Edit the rows starting at the line that contains "The width and height of the screenshot is (561, 298)." and ending at the line that contains "Action: [62, 142]", putting "Oslo" in place of "Moscow" and leaving everything else unchanged.

## Rows for locating words and elements
------------

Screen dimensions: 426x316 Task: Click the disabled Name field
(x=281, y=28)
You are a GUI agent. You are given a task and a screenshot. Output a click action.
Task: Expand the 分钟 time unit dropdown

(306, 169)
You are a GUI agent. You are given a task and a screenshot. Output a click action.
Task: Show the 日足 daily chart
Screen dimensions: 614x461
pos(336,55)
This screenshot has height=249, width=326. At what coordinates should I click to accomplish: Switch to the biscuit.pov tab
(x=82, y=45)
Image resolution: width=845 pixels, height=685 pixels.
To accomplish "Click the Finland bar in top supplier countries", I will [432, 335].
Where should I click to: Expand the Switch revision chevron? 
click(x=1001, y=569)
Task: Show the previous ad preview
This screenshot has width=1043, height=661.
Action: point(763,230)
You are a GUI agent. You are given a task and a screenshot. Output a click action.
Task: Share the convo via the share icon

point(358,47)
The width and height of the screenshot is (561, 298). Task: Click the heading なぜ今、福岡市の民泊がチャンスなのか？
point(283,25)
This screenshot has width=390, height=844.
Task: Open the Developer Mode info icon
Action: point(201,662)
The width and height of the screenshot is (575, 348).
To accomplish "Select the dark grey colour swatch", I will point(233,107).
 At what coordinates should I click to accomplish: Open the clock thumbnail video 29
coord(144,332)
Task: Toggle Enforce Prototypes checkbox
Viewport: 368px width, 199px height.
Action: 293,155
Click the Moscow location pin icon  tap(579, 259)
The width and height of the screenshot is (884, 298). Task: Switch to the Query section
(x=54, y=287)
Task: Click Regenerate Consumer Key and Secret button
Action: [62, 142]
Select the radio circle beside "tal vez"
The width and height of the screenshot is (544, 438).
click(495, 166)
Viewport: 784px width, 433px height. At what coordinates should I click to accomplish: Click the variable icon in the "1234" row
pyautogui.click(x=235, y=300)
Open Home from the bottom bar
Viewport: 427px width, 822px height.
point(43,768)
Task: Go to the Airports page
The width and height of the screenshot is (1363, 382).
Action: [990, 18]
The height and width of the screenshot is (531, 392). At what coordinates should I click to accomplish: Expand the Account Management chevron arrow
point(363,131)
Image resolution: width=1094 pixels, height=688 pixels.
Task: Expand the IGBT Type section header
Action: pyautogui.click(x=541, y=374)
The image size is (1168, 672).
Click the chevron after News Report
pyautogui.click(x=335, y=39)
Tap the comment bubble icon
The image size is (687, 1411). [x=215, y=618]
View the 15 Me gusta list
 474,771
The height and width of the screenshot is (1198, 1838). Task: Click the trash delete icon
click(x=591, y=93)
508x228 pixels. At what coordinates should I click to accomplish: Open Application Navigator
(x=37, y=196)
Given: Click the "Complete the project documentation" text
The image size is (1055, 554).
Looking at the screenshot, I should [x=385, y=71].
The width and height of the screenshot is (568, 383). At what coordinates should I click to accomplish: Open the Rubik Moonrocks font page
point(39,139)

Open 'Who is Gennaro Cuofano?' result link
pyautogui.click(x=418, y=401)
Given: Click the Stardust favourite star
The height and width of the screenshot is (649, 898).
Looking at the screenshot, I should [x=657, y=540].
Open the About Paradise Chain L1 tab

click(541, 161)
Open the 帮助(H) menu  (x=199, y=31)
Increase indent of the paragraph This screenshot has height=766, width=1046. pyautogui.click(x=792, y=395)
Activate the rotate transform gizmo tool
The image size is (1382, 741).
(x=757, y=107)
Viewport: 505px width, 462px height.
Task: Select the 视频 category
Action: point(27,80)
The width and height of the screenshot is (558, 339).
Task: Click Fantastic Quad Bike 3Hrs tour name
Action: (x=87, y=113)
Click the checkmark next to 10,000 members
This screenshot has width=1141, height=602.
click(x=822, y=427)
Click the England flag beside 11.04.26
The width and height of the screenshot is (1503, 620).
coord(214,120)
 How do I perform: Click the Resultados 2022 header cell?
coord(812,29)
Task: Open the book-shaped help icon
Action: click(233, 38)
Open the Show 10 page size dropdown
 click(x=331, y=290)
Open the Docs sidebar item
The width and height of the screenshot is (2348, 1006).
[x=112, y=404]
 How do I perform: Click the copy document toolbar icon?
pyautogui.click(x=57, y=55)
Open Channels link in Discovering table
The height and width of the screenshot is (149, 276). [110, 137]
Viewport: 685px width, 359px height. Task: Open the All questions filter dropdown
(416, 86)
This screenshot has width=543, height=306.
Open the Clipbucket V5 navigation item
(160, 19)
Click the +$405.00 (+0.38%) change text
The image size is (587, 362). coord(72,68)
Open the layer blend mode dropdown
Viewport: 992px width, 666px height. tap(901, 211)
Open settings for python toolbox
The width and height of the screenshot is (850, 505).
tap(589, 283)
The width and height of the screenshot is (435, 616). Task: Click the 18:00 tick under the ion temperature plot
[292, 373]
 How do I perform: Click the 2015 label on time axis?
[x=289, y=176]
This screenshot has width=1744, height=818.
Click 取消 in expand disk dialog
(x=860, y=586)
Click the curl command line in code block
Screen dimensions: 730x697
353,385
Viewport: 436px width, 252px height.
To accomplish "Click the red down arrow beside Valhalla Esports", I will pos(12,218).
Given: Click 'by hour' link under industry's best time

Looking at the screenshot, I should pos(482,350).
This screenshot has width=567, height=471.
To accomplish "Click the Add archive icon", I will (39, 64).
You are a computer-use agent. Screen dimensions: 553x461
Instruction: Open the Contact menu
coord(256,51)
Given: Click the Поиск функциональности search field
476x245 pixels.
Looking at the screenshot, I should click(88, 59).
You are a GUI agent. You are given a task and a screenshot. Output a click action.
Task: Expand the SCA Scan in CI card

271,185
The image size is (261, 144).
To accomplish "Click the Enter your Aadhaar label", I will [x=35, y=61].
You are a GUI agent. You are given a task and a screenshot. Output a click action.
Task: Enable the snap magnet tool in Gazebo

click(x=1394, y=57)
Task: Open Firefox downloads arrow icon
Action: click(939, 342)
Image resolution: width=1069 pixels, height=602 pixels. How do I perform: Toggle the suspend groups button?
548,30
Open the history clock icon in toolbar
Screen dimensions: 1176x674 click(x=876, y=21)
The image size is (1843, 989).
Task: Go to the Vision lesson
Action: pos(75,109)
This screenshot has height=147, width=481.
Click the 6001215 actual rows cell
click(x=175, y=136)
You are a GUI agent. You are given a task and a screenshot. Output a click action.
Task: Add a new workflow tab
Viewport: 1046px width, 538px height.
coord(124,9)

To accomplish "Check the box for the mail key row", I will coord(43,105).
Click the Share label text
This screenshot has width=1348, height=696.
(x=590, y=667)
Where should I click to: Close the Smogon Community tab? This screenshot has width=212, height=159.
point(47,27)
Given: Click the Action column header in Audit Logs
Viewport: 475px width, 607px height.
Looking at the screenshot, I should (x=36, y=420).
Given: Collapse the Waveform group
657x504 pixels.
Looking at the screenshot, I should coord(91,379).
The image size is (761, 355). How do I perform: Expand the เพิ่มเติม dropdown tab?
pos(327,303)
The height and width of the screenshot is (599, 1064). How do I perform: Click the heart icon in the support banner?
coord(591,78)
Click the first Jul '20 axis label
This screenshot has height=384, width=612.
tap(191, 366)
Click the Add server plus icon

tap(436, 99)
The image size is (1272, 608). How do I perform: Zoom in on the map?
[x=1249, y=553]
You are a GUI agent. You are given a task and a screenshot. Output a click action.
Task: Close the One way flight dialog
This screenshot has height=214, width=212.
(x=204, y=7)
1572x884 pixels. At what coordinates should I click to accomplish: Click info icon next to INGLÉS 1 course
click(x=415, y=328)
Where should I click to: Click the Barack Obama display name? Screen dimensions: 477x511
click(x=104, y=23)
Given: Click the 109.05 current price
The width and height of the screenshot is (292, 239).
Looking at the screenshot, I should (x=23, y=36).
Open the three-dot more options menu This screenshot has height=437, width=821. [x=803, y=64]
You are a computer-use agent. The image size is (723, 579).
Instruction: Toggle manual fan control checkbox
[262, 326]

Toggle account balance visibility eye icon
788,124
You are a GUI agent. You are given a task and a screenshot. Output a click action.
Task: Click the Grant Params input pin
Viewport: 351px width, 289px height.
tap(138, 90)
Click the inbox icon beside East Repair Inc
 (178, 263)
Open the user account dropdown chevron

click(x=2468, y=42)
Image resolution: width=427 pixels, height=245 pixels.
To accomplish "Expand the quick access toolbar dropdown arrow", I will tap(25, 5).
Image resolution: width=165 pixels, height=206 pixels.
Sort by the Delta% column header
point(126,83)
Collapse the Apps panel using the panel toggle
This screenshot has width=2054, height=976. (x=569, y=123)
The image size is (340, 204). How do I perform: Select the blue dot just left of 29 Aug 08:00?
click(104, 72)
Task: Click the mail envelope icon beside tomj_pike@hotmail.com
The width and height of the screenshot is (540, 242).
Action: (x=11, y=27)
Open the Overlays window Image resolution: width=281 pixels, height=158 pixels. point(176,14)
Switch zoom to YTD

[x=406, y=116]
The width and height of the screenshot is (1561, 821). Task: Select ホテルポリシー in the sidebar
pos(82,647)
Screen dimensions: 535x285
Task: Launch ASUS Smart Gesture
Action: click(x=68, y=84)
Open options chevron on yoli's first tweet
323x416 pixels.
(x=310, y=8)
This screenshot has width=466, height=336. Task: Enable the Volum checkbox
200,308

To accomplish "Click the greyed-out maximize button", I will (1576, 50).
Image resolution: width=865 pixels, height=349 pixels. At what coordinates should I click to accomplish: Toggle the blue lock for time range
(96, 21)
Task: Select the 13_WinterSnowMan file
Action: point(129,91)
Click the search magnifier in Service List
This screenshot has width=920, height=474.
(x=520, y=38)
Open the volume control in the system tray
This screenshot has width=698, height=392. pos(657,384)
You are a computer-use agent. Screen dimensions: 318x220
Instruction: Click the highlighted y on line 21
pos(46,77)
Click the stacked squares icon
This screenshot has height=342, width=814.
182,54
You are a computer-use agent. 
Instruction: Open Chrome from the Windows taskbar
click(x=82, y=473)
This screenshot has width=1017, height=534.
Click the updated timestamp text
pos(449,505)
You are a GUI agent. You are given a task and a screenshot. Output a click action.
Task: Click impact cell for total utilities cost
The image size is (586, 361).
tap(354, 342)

------------

## Response
The width and height of the screenshot is (561, 298). Task: Click the heading なぜ今、福岡市の民泊がチャンスなのか？
point(283,25)
This screenshot has width=390, height=844.
Task: Open the Developer Mode info icon
Action: point(201,662)
The width and height of the screenshot is (575, 348).
To accomplish "Select the dark grey colour swatch", I will point(233,107).
 At what coordinates should I click to accomplish: Open the clock thumbnail video 29
coord(144,332)
Task: Toggle Enforce Prototypes checkbox
Viewport: 368px width, 199px height.
Action: 293,155
Click the Oslo location pin icon  tap(579, 259)
The width and height of the screenshot is (884, 298). Task: Switch to the Query section
(x=54, y=287)
Task: Click Regenerate Consumer Key and Secret button
Action: [62, 142]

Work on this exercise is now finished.